The trees are in their autumn beauty,
The woodland paths are dry,
Under the October twilight the water
Mirrors a still sky;
Upon the brimming water among the stones
Are nine-and-fifty swans.

The nineteenth autumn has come upon me
Since I first made my count;
I saw, before I had well finished,
All suddenly mount
And scatter wheeling in great broken rings
Upon their clamorous wings.

I have looked upon those brilliant creatures,
And now my heart is sore.
All’s changed since I, hearing at twilight,
The first time on this shore,
The bell-beat of their wings above my head,
Trod with a lighter tread.

Unwearied still, lover by lover,
They paddle in the cold
Companionable streams or climb the air;
Their hearts have not grown old;
Passion or conquest, wander where they will,
Attend upon them still.

But now they drift on the still water,
Mysterious, beautiful;
Among what rushes will they build,
By what lake’s edge or pool
Delight men’s eyes when I awake some day
To find they have flown away?

Mute swan in flight (Photo by Alexis Lours, CC BY 4.0 <https://creativecommons.org/licenses/by/4.0>, via Wikimedia Commons

And another poet who is up there in my list of favourites is Edna St Vincent Millay, largely for her near-constant air of exasperation, with which I often sympathise.

Wild Swans
Edna St. Vincent Millay
1892 – 1950

I looked in my heart while the wild swans went over.
And what did I see I had not seen before?
Only a question less or a question more;
Nothing to match the flight of wild birds flying.
Tiresome heart, forever living and dying,
House without air, I leave you and lock your door.
Wild swans, come over the town, come over
The town again, trailing your legs and crying!
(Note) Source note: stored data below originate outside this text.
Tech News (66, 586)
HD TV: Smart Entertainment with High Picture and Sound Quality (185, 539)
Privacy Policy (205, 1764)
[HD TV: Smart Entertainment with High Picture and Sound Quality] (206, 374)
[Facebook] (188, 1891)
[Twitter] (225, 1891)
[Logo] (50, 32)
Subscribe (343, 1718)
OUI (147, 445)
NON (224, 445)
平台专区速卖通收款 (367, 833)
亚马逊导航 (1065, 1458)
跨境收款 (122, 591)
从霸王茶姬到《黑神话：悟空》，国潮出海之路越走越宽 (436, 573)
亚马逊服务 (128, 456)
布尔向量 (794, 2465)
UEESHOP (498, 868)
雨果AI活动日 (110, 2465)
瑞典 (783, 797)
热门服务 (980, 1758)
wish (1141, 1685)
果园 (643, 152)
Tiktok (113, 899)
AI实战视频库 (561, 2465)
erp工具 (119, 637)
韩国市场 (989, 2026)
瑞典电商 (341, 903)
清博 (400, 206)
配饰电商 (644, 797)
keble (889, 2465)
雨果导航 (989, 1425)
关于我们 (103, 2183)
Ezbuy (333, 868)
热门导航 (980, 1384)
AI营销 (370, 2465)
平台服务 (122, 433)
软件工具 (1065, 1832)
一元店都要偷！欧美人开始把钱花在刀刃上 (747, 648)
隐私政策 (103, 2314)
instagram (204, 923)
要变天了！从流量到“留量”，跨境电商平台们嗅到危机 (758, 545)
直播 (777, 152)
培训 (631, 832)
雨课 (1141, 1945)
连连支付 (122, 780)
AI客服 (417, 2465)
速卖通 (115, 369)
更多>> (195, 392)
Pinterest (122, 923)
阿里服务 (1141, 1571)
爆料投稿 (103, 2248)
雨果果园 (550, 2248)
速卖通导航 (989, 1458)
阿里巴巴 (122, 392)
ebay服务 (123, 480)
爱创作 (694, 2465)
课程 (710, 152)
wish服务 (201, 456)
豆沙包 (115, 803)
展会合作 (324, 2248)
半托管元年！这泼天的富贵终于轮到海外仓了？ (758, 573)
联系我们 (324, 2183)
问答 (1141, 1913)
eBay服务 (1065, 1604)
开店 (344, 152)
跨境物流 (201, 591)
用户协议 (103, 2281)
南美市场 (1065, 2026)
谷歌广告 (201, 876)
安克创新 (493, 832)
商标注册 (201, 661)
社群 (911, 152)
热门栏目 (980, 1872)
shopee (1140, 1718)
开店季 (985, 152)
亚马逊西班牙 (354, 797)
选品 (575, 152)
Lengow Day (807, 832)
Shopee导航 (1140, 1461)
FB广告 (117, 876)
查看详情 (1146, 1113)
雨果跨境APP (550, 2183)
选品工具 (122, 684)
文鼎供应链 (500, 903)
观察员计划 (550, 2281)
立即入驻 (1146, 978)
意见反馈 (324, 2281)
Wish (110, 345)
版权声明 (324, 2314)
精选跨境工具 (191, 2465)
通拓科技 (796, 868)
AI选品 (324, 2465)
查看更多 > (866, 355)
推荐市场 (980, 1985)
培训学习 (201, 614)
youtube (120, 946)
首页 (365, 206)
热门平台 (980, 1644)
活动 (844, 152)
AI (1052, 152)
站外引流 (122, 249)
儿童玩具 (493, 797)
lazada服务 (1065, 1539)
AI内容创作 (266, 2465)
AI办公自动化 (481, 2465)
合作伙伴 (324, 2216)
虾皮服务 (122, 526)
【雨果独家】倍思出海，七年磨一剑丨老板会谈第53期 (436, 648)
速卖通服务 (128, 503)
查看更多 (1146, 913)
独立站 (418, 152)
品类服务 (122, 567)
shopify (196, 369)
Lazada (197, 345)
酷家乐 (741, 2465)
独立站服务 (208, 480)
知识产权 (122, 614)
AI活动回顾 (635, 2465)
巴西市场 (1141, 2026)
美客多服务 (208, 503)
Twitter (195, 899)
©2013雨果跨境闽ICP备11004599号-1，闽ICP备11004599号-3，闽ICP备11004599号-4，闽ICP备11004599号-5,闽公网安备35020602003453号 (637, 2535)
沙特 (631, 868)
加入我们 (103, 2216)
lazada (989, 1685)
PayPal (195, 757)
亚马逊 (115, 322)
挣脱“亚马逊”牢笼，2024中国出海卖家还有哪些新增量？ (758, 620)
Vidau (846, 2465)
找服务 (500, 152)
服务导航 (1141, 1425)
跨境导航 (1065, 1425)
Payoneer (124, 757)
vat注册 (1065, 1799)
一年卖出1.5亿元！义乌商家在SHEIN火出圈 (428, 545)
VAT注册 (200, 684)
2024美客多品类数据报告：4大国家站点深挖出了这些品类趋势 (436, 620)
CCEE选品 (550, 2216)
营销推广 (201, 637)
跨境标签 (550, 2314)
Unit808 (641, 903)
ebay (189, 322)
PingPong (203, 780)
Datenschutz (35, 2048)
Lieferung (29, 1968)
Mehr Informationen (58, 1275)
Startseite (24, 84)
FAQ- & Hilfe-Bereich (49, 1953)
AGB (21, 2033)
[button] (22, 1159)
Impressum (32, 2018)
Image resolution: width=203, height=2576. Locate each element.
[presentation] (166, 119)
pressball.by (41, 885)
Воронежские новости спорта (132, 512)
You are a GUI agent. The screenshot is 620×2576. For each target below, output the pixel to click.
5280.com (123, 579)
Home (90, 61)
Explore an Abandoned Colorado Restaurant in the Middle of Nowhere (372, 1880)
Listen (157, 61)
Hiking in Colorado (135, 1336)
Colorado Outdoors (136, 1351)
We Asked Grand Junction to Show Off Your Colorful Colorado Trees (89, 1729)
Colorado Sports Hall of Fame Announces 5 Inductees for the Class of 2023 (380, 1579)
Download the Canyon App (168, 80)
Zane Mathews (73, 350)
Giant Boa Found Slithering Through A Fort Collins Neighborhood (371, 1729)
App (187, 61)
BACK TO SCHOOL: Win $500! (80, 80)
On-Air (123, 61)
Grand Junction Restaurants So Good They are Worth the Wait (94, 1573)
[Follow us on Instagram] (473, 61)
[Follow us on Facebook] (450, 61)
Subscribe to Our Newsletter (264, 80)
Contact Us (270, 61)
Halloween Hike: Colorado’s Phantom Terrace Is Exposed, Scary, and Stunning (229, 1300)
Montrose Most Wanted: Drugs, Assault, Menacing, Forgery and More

Mute swan (Photo by By Diego Delso, CC BY-SA 3.0, https://commons.wikimedia.org/w/index.php?curid=18759800)

And how about this, by Sara Teasdale, an American poet who died in 1933? You can almost feel the hush in the darkened park…

Swans
Sara Teasdale
1884 – 1933

Night is over the park, and a few brave stars
Look on the lights that link it with chains of gold,
The lake bears up their reflection in broken bars
That seem to heavy for tremulous water to hold.

We watch the swans that sleep in a shadowy place,
And now and again one wakes and uplifts its head;
How still you are—your gaze is on my face—
We watch the swans and never a word is said.

And finally, here’s a poem by Stevie Smith. It’s an early work, but I think it still has that kick that was most well-developed in poems such as ‘Not Waving But Drowning’. It starts off almost like some childish doggerel, but suddenly deepens. See what you think.

The Bereaved Swan

Stevie Smith

Wan
Swan
On the lake
Like a cake
Of soap
Why is the swan
Wan
On the lake?
He has abandoned hope.

Wan
Swan
On the lake afloat
Bows his head:
O would that I were dead
For her sake that lies
Wrapped from my eyes
In a mantle of death,
The swan saith.

Photo by
L.C. Nøttaasen at https://www.flickr.com/photos/magnera/

3 thoughts on “Wild Swans – Poetry in Motion

  1. Anonymous

    That’s all lovely – thank you. We had a pair of swans here until one died earlier in the year, as well as wild geese.